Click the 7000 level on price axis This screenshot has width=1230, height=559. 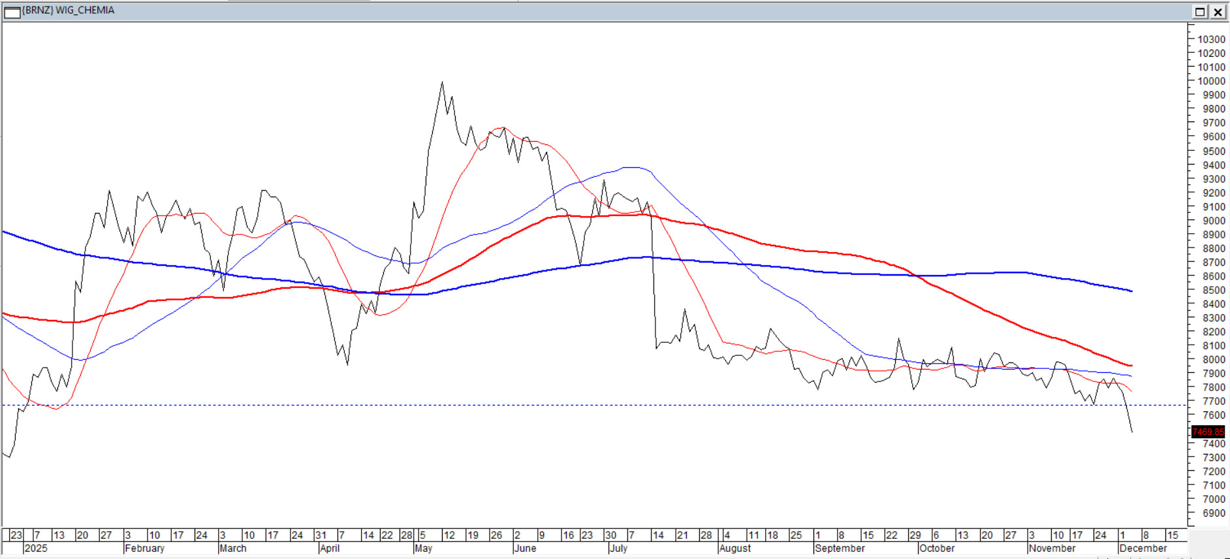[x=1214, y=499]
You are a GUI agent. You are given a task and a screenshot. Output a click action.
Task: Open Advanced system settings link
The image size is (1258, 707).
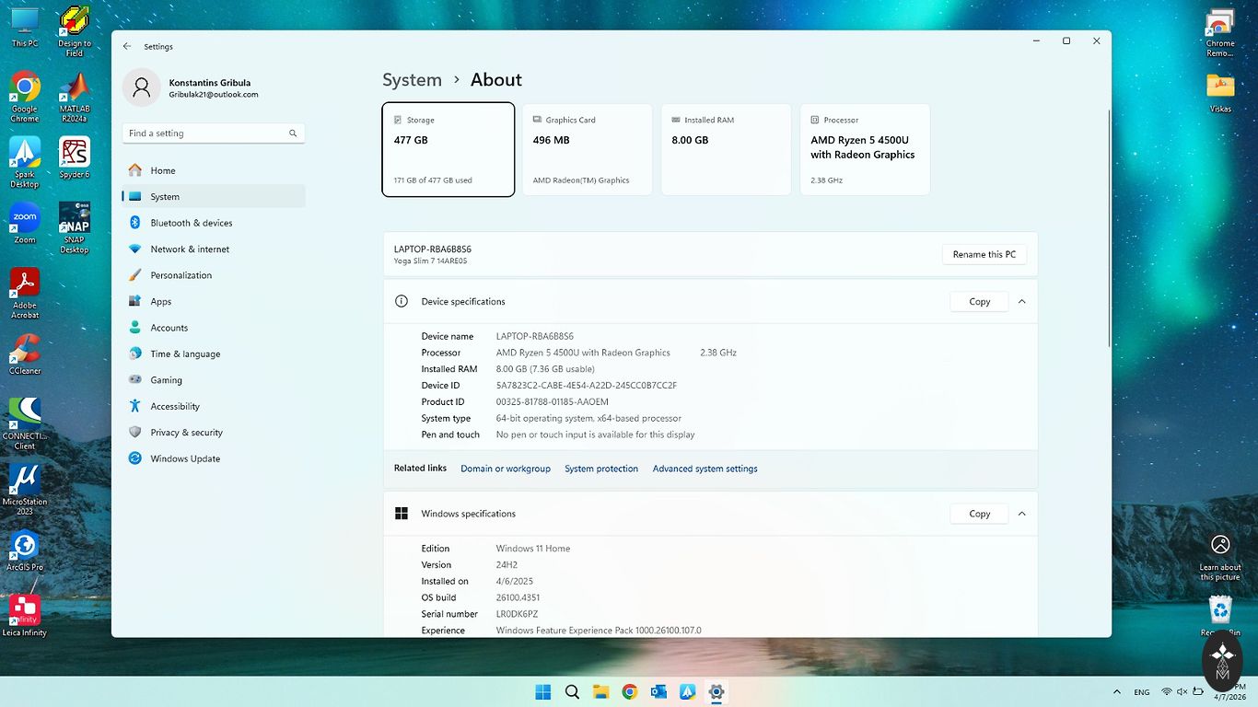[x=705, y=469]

####################

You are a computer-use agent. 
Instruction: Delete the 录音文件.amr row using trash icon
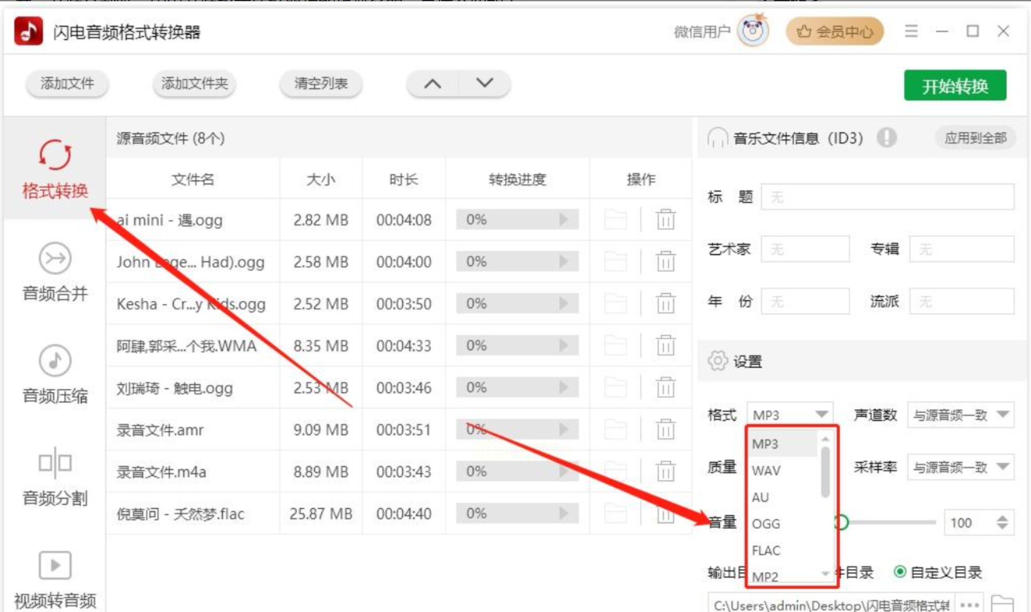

####################

Stated problem: Convert everything from the line containing "You are a GUI" down to the line containing "[x=705, y=469]", both included, into a Markdown table with the columns No. and Text, one row per line and no rows for blank lines. Leave the pictures out of the answer.

Answer to this exercise:
| No. | Text |
|---|---|
| 1 | You are a GUI agent. You are given a task and a screenshot. Output a click action. |
| 2 | Task: Open Advanced system settings link |
| 3 | The image size is (1258, 707). |
| 4 | [x=705, y=469] |